▶ _What you have to do_
Every entry needs to be reproduced exactly.

▶ _Supplied records_
--- START ---
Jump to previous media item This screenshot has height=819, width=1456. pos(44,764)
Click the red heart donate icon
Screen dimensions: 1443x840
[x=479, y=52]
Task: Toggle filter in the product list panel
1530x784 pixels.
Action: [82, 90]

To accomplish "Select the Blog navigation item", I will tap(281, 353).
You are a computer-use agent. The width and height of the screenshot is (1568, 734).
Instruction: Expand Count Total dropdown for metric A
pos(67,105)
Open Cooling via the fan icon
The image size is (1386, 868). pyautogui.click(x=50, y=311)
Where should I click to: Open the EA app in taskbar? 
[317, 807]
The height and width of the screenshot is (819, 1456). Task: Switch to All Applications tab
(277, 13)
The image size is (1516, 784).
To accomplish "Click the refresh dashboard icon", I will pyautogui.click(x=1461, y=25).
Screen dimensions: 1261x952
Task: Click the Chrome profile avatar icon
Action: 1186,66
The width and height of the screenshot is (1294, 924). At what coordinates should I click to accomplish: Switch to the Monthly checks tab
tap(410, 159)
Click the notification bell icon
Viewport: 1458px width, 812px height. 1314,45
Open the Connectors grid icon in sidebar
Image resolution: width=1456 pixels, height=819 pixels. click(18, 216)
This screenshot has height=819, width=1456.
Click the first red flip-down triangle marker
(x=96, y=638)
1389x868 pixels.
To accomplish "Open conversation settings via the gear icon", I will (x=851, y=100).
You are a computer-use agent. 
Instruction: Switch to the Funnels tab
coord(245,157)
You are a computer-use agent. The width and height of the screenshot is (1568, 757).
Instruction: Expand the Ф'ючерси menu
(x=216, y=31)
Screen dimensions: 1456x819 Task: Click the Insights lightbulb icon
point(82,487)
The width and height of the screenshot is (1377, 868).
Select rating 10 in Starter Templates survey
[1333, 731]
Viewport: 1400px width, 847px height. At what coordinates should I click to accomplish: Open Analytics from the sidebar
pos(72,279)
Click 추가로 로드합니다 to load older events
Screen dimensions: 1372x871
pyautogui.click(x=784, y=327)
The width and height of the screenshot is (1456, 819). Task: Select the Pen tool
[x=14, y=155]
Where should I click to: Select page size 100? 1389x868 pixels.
--- END ---
▶ _Task response_
Jump to previous media item This screenshot has height=819, width=1456. pos(44,764)
Click the red heart donate icon
Screen dimensions: 1443x840
[x=479, y=52]
Task: Toggle filter in the product list panel
1530x784 pixels.
Action: [82, 90]

To accomplish "Select the Blog navigation item", I will tap(281, 353).
You are a computer-use agent. The width and height of the screenshot is (1568, 734).
Instruction: Expand Count Total dropdown for metric A
pos(67,105)
Open Cooling via the fan icon
The image size is (1386, 868). pyautogui.click(x=50, y=311)
Where should I click to: Open the EA app in taskbar? 
[317, 807]
The height and width of the screenshot is (819, 1456). Task: Switch to All Applications tab
(277, 13)
The image size is (1516, 784).
To accomplish "Click the refresh dashboard icon", I will pyautogui.click(x=1461, y=25).
Screen dimensions: 1261x952
Task: Click the Chrome profile avatar icon
Action: 1186,66
The width and height of the screenshot is (1294, 924). At what coordinates should I click to accomplish: Switch to the Monthly checks tab
tap(410, 159)
Click the notification bell icon
Viewport: 1458px width, 812px height. 1314,45
Open the Connectors grid icon in sidebar
Image resolution: width=1456 pixels, height=819 pixels. click(18, 216)
This screenshot has height=819, width=1456.
Click the first red flip-down triangle marker
(x=96, y=638)
1389x868 pixels.
To accomplish "Open conversation settings via the gear icon", I will (x=851, y=100).
You are a computer-use agent. 
Instruction: Switch to the Funnels tab
coord(245,157)
You are a computer-use agent. The width and height of the screenshot is (1568, 757).
Instruction: Expand the Ф'ючерси menu
(x=216, y=31)
Screen dimensions: 1456x819 Task: Click the Insights lightbulb icon
point(82,487)
The width and height of the screenshot is (1377, 868).
Select rating 10 in Starter Templates survey
[1333, 731]
Viewport: 1400px width, 847px height. At what coordinates should I click to accomplish: Open Analytics from the sidebar
pos(72,279)
Click 추가로 로드합니다 to load older events
Screen dimensions: 1372x871
pyautogui.click(x=784, y=327)
The width and height of the screenshot is (1456, 819). Task: Select the Pen tool
[x=14, y=155]
Where should I click to: Select page size 100? 1389x868 pixels.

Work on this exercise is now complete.